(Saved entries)
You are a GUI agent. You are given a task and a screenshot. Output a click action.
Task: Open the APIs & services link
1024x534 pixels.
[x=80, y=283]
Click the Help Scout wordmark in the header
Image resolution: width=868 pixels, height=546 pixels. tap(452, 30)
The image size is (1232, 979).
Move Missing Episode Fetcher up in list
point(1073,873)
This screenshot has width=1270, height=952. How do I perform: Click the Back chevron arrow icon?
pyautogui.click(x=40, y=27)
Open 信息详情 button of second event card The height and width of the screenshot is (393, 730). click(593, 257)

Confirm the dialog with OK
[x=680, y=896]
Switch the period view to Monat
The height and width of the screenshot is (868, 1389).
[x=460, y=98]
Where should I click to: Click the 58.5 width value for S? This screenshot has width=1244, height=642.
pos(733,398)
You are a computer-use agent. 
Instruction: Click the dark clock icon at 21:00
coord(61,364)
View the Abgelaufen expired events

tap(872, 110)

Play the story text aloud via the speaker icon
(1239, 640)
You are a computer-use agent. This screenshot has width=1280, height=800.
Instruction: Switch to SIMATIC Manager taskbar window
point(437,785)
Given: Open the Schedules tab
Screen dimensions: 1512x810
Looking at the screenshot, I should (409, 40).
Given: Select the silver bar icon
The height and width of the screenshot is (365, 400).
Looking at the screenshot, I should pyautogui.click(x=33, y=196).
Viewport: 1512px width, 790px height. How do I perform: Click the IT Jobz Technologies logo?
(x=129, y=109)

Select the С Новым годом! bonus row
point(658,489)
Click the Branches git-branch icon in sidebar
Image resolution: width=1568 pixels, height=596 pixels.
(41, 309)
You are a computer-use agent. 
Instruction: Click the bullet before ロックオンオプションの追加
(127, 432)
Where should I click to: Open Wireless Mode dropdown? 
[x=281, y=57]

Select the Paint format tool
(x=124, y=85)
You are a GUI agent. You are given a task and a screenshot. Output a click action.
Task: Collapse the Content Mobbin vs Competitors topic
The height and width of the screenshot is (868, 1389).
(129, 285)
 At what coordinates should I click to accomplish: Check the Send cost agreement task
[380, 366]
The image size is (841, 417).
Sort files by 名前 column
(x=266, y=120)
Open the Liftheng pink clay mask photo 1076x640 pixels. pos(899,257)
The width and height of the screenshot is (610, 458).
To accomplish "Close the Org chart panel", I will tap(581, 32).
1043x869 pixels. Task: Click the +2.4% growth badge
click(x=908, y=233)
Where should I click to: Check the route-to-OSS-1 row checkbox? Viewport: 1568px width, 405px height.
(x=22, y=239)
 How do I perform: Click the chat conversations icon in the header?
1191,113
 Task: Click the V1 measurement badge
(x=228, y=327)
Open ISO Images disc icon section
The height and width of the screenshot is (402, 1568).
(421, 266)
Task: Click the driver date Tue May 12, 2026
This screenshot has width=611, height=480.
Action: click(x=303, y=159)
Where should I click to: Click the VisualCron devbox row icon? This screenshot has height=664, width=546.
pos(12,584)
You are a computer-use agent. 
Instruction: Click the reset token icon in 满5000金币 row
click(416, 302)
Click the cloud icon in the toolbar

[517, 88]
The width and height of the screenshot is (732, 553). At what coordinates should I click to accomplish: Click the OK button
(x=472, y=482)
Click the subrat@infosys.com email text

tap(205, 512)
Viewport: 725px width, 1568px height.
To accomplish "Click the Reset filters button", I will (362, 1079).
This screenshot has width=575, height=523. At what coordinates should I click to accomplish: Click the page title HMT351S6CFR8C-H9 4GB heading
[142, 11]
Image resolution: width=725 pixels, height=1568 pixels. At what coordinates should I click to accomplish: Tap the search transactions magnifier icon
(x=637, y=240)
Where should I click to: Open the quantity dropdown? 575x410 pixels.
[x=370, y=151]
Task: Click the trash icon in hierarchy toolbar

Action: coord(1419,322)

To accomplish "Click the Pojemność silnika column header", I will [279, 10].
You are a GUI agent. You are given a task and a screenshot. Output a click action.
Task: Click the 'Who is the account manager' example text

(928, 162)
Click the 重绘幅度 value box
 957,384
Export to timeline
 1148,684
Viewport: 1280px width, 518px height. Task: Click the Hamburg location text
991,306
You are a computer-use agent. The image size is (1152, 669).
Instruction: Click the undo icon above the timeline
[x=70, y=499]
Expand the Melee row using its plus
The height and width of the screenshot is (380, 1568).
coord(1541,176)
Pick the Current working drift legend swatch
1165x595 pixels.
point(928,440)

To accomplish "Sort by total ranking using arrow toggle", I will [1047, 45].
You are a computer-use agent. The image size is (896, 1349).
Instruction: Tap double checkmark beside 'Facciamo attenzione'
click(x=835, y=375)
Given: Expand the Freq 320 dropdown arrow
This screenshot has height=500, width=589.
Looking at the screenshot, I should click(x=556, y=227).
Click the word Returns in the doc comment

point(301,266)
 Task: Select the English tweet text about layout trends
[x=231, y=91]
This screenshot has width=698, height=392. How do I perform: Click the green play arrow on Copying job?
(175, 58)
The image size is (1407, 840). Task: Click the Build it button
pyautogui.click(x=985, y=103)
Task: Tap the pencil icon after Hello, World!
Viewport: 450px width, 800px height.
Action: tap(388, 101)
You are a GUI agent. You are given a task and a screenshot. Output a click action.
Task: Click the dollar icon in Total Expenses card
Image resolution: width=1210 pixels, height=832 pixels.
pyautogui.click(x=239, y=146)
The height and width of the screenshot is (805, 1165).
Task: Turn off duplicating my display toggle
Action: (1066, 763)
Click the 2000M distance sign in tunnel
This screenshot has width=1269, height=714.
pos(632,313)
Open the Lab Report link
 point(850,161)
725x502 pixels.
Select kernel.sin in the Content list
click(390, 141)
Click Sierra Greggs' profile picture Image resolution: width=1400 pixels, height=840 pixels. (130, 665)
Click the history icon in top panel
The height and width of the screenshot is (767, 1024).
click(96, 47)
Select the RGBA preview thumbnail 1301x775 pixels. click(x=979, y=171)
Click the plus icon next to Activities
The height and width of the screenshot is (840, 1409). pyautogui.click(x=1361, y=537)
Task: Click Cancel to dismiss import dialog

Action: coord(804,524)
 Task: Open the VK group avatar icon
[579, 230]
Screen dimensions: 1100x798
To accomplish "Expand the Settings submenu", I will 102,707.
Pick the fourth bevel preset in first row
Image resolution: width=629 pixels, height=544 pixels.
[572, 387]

WHAT THE TASK REQUIRES:
Exactly as written, repeat each line from the beginning of the data above to the line containing "Given: Select the silver bar icon", inclusive.

SOLUTION TO THIS EXERCISE:
You are a GUI agent. You are given a task and a screenshot. Output a click action.
Task: Open the APIs & services link
1024x534 pixels.
[x=80, y=283]
Click the Help Scout wordmark in the header
Image resolution: width=868 pixels, height=546 pixels. tap(452, 30)
The image size is (1232, 979).
Move Missing Episode Fetcher up in list
point(1073,873)
This screenshot has width=1270, height=952. How do I perform: Click the Back chevron arrow icon?
pyautogui.click(x=40, y=27)
Open 信息详情 button of second event card The height and width of the screenshot is (393, 730). click(593, 257)

Confirm the dialog with OK
[x=680, y=896]
Switch the period view to Monat
The height and width of the screenshot is (868, 1389).
[x=460, y=98]
Where should I click to: Click the 58.5 width value for S? This screenshot has width=1244, height=642.
pos(733,398)
You are a computer-use agent. 
Instruction: Click the dark clock icon at 21:00
coord(61,364)
View the Abgelaufen expired events

tap(872, 110)

Play the story text aloud via the speaker icon
(1239, 640)
You are a computer-use agent. This screenshot has width=1280, height=800.
Instruction: Switch to SIMATIC Manager taskbar window
point(437,785)
Given: Open the Schedules tab
Screen dimensions: 1512x810
Looking at the screenshot, I should (409, 40).
Given: Select the silver bar icon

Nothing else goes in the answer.